### Exercise instructions:
From the line that contains "1032x657 pixels." through the closing line of the entries, write out each line exactly; pictures stay out.

### Saved entries:
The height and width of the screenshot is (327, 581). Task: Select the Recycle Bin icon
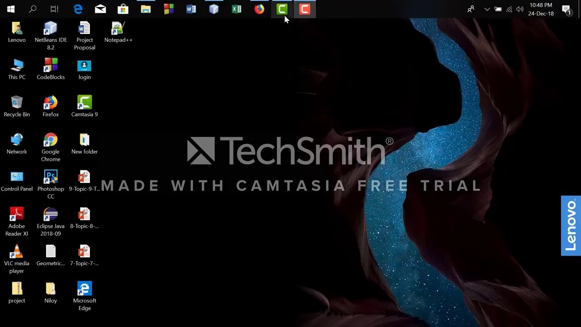click(17, 104)
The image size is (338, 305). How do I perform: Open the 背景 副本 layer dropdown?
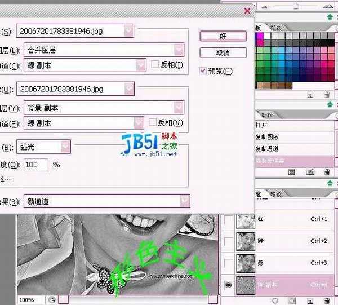click(x=179, y=107)
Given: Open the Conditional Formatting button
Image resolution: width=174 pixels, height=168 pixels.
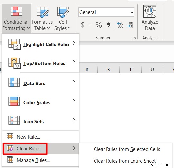Looking at the screenshot, I should (x=16, y=18).
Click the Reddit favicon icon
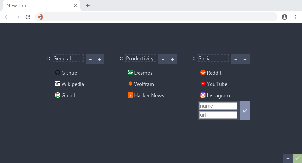The height and width of the screenshot is (163, 302). (203, 72)
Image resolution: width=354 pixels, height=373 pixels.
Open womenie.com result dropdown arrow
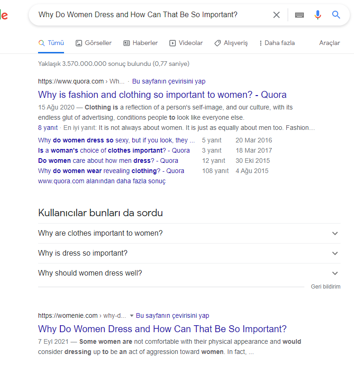(131, 315)

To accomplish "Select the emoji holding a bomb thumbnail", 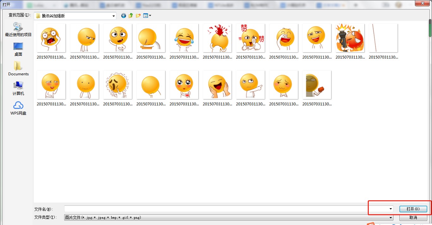I will 350,38.
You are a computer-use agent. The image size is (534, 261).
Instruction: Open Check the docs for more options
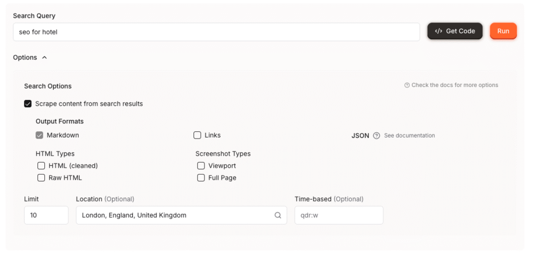click(x=454, y=85)
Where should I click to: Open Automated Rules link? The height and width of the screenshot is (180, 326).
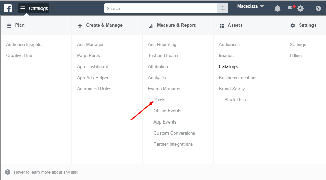[x=94, y=89]
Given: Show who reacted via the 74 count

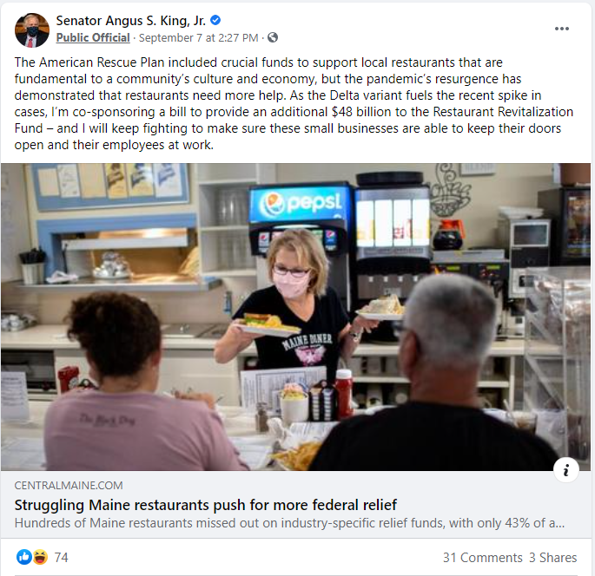Looking at the screenshot, I should 61,558.
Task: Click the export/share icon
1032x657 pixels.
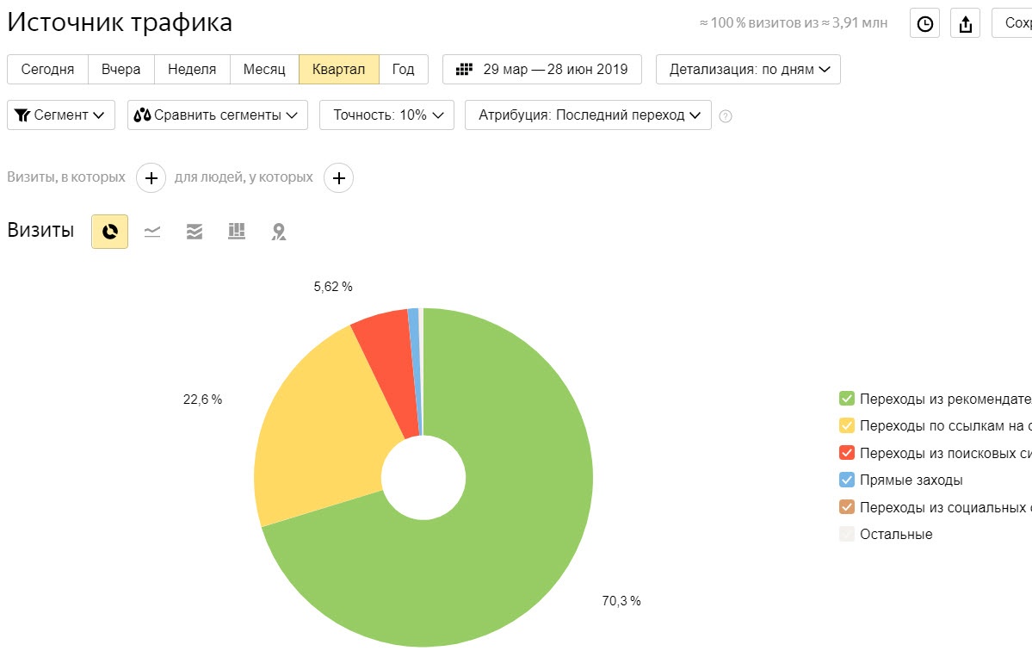Action: coord(965,24)
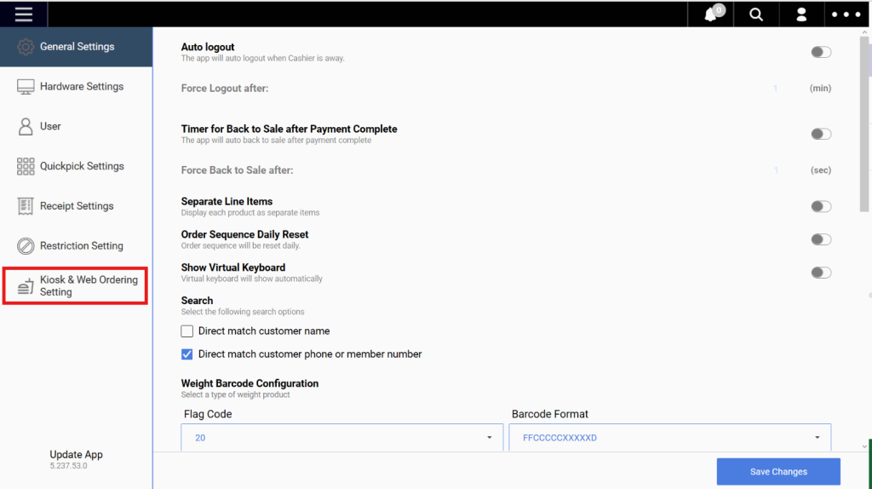Click the search magnifier icon
The image size is (872, 489).
pos(756,14)
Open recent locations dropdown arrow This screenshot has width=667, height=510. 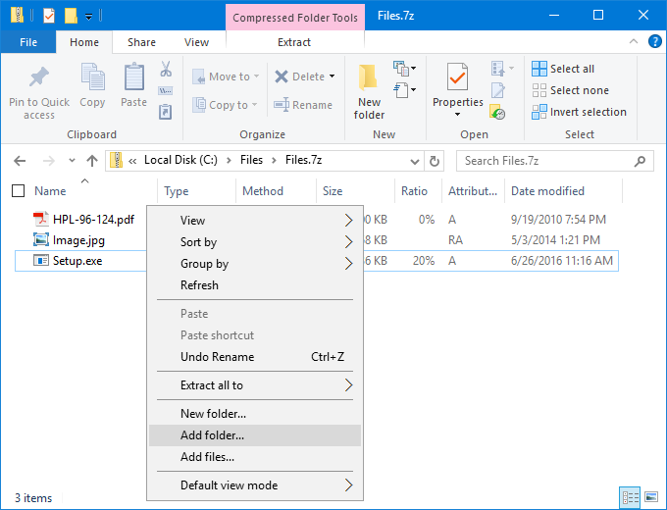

### Answer to this exercise:
1032x657 pixels.
Action: coord(965,24)
Click the search magnifier icon
The image size is (872, 489).
pos(756,14)
Open recent locations dropdown arrow This screenshot has width=667, height=510. 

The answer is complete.